▸ **Quelldokument**:
Ingolstadt
Wunder des zarten Schönklangs

Das Jerusalem Quartet gab ein fantastisches Konzert beim Konzertverein Ingolstadt

19.11.2017 | Stand 02.12.2020, 17:11 Uhr

Zwischen Perfektion und Emotion: Das Jerusalem Quartet wurde vom Publikum im Festsaal gefeiert. - Foto: Schaffer

Ingolstadt (DK) Brutaler, unversöhnlicher kann man ein Musikstück kaum beginnen. Eine zornige Sechzehntelfigur platzt ruppig in den Saal, nach einer kurzen, vor Spannung berstenden Pause dann ein hoher Entsetzensaufschrei der ersten Violine. So beginnt das wohl ungemütlichste Streichquartett von Ludwig van Beethoven, das Quartett op. 95 in f-Moll. Wohl niemals zuvor wurde so schmerzensgeladen, so wütend komponiert. Musikhistoriker vermuten einen sehr persönlichen Anlass für diesen musikalischen Exzess: Beethoven hatte sich unglücklich in Therese Malfatti verliebt, einen Heiratsantrag hatte die Arzttochter 1810 abgelehnt.

Man kann sehr unterschiedlich mit diesem Verzweiflungsausbruch in Noten umgehen - ungestüm, kalt bis an die Grenze des Erträglichen wie einige bedeutende Streichquartette. Oder eher so wie das Jerusalem Quartet, das auf Einladung des Konzertvereins Ingolstadt im Festsaal gastierte. Denn die vier Musiker präsentieren einen eher milden Zorn, die Grenzen des Schönklangs werden niemals durchbrochen. Der Schmerz wird niemals hässlich.

▸ **Extrahierte Informationen**:
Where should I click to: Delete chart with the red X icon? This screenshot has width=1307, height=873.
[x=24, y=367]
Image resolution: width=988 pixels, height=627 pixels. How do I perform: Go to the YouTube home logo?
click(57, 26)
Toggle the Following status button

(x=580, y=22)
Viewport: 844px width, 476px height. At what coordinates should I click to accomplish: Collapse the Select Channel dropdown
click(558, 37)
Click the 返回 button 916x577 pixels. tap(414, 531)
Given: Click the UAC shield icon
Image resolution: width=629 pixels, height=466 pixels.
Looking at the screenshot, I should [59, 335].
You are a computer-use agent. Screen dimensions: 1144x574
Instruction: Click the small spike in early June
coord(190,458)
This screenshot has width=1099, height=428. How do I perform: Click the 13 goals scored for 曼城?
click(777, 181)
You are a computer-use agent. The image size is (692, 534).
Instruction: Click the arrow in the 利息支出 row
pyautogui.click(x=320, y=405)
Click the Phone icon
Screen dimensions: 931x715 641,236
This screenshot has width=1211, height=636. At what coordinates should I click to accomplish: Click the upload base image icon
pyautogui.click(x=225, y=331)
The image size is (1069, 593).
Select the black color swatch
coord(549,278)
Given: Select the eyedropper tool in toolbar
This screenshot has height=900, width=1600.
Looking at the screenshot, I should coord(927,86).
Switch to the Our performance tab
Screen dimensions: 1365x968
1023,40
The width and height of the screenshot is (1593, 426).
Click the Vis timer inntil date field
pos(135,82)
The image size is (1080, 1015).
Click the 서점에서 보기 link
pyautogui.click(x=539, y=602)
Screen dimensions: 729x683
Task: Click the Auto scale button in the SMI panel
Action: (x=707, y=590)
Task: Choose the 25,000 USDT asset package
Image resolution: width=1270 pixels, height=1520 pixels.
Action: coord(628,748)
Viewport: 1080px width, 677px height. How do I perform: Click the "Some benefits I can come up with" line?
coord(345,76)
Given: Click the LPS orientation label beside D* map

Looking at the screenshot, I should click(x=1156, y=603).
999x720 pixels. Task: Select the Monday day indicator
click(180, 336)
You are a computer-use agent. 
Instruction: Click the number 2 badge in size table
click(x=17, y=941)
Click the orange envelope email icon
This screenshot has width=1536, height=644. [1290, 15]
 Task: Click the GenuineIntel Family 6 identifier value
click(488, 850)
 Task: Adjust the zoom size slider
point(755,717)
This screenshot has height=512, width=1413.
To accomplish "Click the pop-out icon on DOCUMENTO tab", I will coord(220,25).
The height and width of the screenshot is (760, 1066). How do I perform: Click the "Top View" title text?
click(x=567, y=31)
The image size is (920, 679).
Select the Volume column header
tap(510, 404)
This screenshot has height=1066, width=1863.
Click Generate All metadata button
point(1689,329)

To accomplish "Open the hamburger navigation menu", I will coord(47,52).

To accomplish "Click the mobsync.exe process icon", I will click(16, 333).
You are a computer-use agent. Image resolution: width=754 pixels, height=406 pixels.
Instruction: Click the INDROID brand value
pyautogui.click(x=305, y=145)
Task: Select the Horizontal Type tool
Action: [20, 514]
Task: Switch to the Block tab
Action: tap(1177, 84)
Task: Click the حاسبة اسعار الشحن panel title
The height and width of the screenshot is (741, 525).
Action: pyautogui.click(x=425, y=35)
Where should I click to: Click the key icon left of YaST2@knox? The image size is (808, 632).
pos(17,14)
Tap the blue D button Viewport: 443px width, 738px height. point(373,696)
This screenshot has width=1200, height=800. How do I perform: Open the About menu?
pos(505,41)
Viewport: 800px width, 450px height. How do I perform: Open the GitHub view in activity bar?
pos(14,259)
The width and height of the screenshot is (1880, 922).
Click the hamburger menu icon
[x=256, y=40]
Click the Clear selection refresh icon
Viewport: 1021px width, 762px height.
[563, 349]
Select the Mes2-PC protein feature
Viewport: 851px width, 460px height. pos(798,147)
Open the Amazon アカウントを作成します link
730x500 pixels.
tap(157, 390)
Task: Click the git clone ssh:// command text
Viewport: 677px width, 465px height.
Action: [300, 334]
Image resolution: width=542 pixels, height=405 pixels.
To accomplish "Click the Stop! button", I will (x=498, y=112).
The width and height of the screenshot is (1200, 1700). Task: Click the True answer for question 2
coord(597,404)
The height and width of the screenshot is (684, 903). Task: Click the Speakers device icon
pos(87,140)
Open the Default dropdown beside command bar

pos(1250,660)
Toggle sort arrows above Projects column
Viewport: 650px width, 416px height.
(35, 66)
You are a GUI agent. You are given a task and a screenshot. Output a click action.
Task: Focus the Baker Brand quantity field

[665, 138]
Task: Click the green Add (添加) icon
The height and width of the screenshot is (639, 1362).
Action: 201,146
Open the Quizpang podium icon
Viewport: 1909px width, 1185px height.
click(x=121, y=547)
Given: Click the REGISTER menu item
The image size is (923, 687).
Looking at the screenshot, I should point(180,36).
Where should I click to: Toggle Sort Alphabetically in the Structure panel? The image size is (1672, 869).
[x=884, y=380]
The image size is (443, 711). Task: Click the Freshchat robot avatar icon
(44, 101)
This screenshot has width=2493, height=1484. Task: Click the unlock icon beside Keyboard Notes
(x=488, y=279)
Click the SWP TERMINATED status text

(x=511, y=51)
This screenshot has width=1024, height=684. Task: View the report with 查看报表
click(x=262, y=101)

▸ **Aufgabe 1**: Welches Streichquartett Beethovens bezeichnet der Konzertbericht als das wohl ungemütlichste?
▸ **Aufgabe 2**: Übertragen Sie aus dem Konzertbericht wortgetreu den Abschnitt, der bei „Zwischen Perfektion und“ beginnt und bei „Arzttochter 1810 abgelehnt.“ endet.

▸ **Lösung 1**: Das Quartett op. 95 in f-Moll.

▸ **Lösung 2**:
Zwischen Perfektion und Emotion: Das Jerusalem Quartet wurde vom Publikum im Festsaal gefeiert. - Foto: Schaffer

Ingolstadt (DK) Brutaler, unversöhnlicher kann man ein Musikstück kaum beginnen. Eine zornige Sechzehntelfigur platzt ruppig in den Saal, nach einer kurzen, vor Spannung berstenden Pause dann ein hoher Entsetzensaufschrei der ersten Violine. So beginnt das wohl ungemütlichste Streichquartett von Ludwig van Beethoven, das Quartett op. 95 in f-Moll. Wohl niemals zuvor wurde so schmerzensgeladen, so wütend komponiert. Musikhistoriker vermuten einen sehr persönlichen Anlass für diesen musikalischen Exzess: Beethoven hatte sich unglücklich in Therese Malfatti verliebt, einen Heiratsantrag hatte die Arzttochter 1810 abgelehnt.